Une bascule stratégique : de la performance à la responsabilité
L’approche de KLA Digital révèle une évolution plus profonde dans l’adoption de l’IA. Jusqu’à récemment, la valeur d’un système était évaluée à partir de sa performance. Aujourd’hui, un nouveau critère s’impose : la responsabilité. Une IA performante, mais incontrôlable devient un risque. Une IA gouvernée devient un actif stratégique. Cette bascule redéfinit les priorités des entreprises et pose une question centrale : la capacité à gouverner l’IA deviendra-t-elle plus déterminante que la capacité à la développer ?

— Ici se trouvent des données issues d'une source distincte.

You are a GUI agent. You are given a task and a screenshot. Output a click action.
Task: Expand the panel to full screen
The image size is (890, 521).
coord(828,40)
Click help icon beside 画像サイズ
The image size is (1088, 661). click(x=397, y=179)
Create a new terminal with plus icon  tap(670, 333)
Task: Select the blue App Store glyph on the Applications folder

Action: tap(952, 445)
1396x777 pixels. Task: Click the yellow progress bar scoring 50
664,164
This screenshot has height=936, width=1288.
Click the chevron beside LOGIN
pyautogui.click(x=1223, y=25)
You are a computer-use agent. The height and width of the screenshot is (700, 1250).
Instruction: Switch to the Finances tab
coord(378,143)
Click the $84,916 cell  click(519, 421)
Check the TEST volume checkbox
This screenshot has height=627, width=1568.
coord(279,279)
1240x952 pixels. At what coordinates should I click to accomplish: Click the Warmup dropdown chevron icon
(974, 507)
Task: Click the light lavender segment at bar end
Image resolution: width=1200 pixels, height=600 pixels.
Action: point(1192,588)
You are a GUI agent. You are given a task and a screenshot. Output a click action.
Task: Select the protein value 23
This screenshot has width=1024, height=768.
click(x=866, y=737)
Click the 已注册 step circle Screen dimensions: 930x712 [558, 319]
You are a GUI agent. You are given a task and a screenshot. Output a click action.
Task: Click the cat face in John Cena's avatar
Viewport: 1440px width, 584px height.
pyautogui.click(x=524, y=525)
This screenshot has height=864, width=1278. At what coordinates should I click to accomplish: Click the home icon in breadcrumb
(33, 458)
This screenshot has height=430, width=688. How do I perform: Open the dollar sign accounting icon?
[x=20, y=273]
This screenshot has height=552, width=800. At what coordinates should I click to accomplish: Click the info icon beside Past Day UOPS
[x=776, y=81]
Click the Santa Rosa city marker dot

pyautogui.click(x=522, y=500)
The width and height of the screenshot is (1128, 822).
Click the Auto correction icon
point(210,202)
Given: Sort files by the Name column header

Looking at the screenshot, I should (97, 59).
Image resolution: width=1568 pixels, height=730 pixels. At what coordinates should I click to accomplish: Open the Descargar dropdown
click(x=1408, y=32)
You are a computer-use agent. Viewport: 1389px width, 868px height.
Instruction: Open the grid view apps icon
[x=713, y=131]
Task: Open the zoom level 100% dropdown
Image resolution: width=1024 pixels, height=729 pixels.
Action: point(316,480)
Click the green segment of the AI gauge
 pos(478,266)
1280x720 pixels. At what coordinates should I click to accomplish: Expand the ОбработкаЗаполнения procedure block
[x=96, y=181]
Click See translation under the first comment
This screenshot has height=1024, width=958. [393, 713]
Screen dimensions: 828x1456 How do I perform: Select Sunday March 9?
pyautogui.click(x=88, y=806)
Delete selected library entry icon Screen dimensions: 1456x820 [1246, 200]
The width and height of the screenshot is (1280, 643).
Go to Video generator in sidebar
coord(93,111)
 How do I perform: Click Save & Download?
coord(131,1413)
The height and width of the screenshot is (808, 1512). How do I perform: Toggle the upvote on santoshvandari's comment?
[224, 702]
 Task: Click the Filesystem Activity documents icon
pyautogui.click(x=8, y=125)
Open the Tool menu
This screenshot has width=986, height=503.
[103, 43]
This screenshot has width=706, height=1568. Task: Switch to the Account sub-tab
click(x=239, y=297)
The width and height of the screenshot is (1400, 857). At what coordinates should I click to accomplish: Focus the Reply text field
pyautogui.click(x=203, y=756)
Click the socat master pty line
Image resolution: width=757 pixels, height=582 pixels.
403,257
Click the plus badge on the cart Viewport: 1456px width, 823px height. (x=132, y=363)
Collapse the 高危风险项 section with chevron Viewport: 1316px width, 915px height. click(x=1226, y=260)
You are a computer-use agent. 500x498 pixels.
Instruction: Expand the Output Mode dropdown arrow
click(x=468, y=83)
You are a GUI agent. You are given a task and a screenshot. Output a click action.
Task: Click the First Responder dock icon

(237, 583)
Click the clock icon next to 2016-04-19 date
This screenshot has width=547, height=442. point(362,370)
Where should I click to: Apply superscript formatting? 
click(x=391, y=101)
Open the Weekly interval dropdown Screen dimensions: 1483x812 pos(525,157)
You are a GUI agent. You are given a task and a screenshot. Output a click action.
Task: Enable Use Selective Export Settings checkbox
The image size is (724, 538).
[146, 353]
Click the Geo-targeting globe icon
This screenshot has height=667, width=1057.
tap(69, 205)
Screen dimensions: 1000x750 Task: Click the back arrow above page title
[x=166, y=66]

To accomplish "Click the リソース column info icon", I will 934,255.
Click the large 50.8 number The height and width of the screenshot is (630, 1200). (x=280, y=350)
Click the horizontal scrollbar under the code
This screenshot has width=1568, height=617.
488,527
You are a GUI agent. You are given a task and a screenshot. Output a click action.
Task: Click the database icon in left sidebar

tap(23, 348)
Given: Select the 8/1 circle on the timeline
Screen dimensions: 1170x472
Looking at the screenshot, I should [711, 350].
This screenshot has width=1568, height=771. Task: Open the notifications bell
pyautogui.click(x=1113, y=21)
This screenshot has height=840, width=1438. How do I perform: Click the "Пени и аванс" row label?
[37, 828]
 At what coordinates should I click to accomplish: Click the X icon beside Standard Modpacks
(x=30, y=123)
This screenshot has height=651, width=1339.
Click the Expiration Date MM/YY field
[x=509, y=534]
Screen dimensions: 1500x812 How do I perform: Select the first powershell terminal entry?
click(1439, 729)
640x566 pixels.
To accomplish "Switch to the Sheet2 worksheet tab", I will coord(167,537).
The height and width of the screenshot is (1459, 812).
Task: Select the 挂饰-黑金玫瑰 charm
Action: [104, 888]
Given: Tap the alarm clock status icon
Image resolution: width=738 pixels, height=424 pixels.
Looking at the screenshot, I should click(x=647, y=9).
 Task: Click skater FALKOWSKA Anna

Entre innovation et régulation : un nouvel équilibre
Le débat oppose souvent innovation et régulation, comme deux forces contradictoires. D’un côté, la nécessité d’aller vite. De l’autre, l’obligation de sécuriser. KLA Digital propose une approche différente : intégrer la régulation dès la conception. Cette logique transforme la conformité en avantage compétitif, en permettant d’accélérer les déploiements tout en maîtrisant les risques. Elle suppose néanmoins une évolution des organisations, avec une collaboration renforcée entre les équipes techniques, les métiers et les fonctions de conformité, ainsi qu’une culture de la preuve et de la transparence.
Une nouvelle fonction dans l’entreprise ?
L’émergence de solutions comme KLA Digital pourrait faire apparaître une nouvelle fonction au sein des entreprises, à la croisée de la technologie, du juridique et de l’opérationnel. Une fonction dédiée à la gouvernance de l’IA, capable de piloter ces dispositifs complexes. Cette perspective soulève plusieurs interrogations : qui doit porter cette responsabilité, les entreprises disposent-elles des compétences nécessaires, et comment éviter que cette couche de gouvernance ne devienne un frein à l’innovation ?
Ce que révèle le cas KLA Digital
Le projet porté par Antonella Serine met en lumière une réalité souvent sous-estimée. Le défi de l’intelligence artificielle n’est pas uniquement technologique. Il est organisationnel, culturel et réglementaire. Il ne s’agit plus seulement de concevoir des systèmes intelligents, mais de construire des systèmes fiables, explicables et auditables. Dans cette perspective, la gouvernance n’est plus un frein, mais une condition d’existence.
Conclusion : reprendre le contrôle sans renoncer à l’innovation
KLA Digital s’inscrit dans une dynamique de fond : réconcilier puissance technologique et maîtrise humaine. En proposant une couche de gouvernance en temps réel, la plateforme permet aux entreprises de passer de l’expérimentation à l’industrialisation de l’IA. Mais au-delà de la solution, une question demeure : les entreprises sont-elles prêtes à regarder en face ce que fait réellement leur IA ? Gouverner implique de rendre visible, et rendre visible implique parfois de remettre en question.